I also added a draw_record_screen
method, which shows the "rabbit" logo and text, indicating whether or not the PTT button is pressed. The text is also useful for other status messages. The display, connected to the Raspberry Pi, looks like this:

The flickering is an artifact of the video recording; it’s not visible to the human eye. And I am not a visual artist; sorry for my drawing skills 😉
As in the previous article, this code can be tested on a regular PC without a Raspberry Pi. In that case, the oled
variable is None and only the standard logging.debug
output will be used.
Large Action Model
Now we are approaching the fun part – let’s play with LLMs. The logic of our AI assistant will be simple:
- We get the phrase from the microphone.
- We parse this phrase with a small language model, which runs locally on the device.
- If the phrase corresponds to a specific action, the assistant is performing it (for example, it can turn on the lights by sending a command to a smart LED lamp). Only if the action is unknown, the assistant asks a "big" model to help.
Running the model locally on a device is crucial for a straightforward reason: the cloud API is not free. For example, at the moment of this writing, an original Rabbit R1’s price is $199, and as they promise on the website, "no subscription is required." To make it doable, it is important to run as many actions locally as possible. For our smart assistant, we will use the same approach.
As a toy example, let’s assume we have only one action, and our smart assistant can only switch lights on and off. A possible LLM prompt to detect this action can look like this:
You are the user assistant.
If the user wants to switch on the light, write only LIGHT ON.
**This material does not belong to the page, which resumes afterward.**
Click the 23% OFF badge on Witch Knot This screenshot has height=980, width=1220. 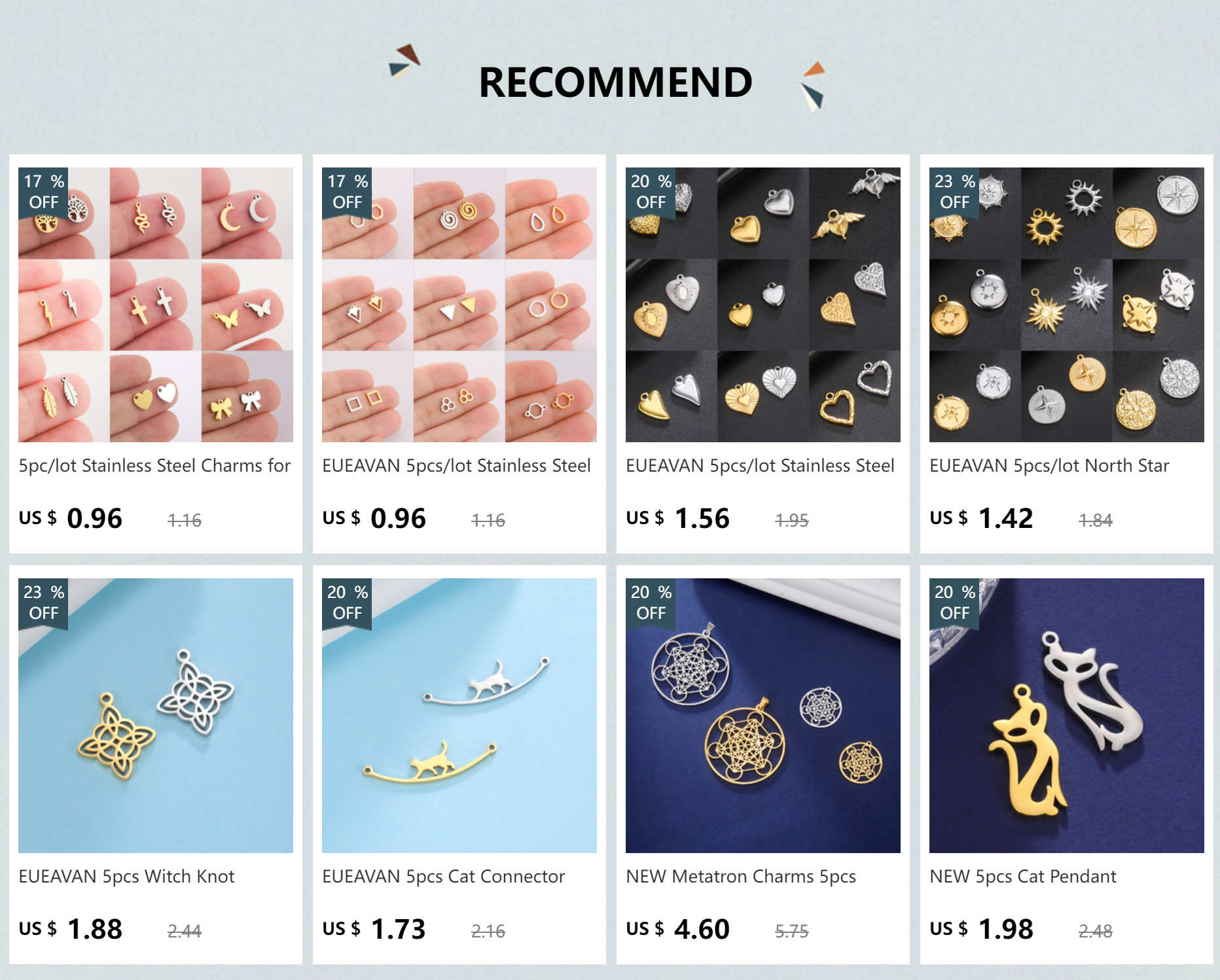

If the user wants to switch off the light, write only LIGHT OFF.
In any other case write only I DON'T KNOW.
Example.
User: Switch on the light. Assistant: LIGHT ON.
User: Switch off the light. Assistant: LIGHT OFF.
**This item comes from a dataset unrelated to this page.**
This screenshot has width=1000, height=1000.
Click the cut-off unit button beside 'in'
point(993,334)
User: Open the door. Assistant: I DON'T KNOW.
Now read the following user text. Write only a short answer.
USER: {question}
ASSISTANT:
In the real use case, there may be many actions, and a small RAG database will get a prompt best suited for the user’s request, but for our test, it’s good enough.
To use the language model on a Raspberry Pi, let’s create the LLM
class. I also created the LLMAction
class with our 3 possible actions:
from langchain.callbacks.streaming_stdout import StreamingStdOutCallbackHandler
from langchain.prompts import PromptTemplate
from langchain.schema.output_parser import StrOutputParser
from langchain_community.llms import LlamaCpp
class LLMAction:
""" Available actions """
UNKNOWN = 0
LIGHTS_ON = 1
LIGHTS_OFF = 2
@staticmethod
def get_action(response: str) -> int:
""" Get action from the text response """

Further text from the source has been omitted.